→ WHAT IS EXPECTED:
Please state the number of lines in the records below that contain the string "accomplish", and nothing further.

======== DATA

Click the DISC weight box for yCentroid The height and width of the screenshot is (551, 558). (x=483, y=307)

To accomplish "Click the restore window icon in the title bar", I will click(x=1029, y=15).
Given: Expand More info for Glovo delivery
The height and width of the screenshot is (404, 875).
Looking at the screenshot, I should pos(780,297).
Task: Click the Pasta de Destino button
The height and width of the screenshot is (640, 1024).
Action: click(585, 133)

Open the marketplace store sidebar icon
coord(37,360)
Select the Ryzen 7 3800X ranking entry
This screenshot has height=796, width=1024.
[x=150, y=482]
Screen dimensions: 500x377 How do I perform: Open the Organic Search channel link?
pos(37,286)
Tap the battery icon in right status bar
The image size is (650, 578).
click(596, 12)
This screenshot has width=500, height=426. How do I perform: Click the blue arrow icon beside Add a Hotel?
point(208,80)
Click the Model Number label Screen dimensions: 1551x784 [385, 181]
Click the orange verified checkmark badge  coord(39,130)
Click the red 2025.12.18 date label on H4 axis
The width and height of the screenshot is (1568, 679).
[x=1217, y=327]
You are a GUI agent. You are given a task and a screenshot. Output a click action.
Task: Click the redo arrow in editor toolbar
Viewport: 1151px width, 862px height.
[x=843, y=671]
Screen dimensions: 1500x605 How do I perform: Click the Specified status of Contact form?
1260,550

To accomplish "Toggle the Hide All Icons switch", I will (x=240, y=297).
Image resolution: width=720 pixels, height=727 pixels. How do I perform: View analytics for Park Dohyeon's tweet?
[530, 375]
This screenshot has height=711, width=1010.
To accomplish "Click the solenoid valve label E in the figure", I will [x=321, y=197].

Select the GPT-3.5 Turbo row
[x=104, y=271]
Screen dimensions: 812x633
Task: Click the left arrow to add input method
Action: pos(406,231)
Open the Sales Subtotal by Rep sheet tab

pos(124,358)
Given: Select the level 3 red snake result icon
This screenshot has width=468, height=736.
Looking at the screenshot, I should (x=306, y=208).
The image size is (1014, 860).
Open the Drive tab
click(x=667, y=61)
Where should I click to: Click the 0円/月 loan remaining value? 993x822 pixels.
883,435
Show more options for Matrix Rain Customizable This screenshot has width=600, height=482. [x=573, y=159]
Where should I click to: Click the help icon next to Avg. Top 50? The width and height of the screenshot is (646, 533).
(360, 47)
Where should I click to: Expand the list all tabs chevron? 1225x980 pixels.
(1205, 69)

================

→ RESPONSE FOR THIS EXERCISE:
3